Resto al Sud 2.0 spetta a giovani di età inferiore ai 35 anni che vogliono avviare un’impresa o un’attività libero professionale, purché siano in possesso di uno dei seguenti requisiti:
- vivono in condizioni di marginalità, di vulnerabilità sociale e di discriminazione, così come definite dal Piano nazionale Giovani, donne e lavoro 2021-2027;
- sono inoccupati, inattivi e disoccupati da almeno 12 mesi;
- risultano essere disoccupati beneficiari di ammortizzatori sociali (come NASPI, DIS-COLL o Supporto formazione e lavoro) o destinatari delle misure del programma GOL.

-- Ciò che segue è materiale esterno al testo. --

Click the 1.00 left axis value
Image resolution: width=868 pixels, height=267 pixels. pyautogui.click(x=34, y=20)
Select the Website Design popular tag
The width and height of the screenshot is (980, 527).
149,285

Requisiti delle imprese Resto al Sud 2.0
Sono ammesse agli incentivi Resto al Sud 2.0 le iniziative economiche finalizzate all’avvio di attività di lavoro autonomo, imprenditoriali e libero-professionali, in forma individuale o collettiva, comprese quelle che prevedono l’iscrizione ad ordini o collegi professionali.
Quelle in forma individuale devono prevedere l’apertura di partita IVA per la costituzione di impresa individuale o per lo svolgimento di attività libero-professionale.
Quelle in forma collettiva devono essere realizzate mediante costituzione di:
- società in nome collettivo;
- società in accomandita semplice;
- società a responsabilità limitata;
- società cooperativa;
- società tra professionisti.
Alle imprese in forma collettiva possono partecipare soggetti diversi da quelli indicati, fermo restando, in tal caso, l’esercizio del controllo e dell’amministrazione della società da parte di coloro che hanno diritto all’agevolazione (giovani under 35 con i requisiti sopra spiegati).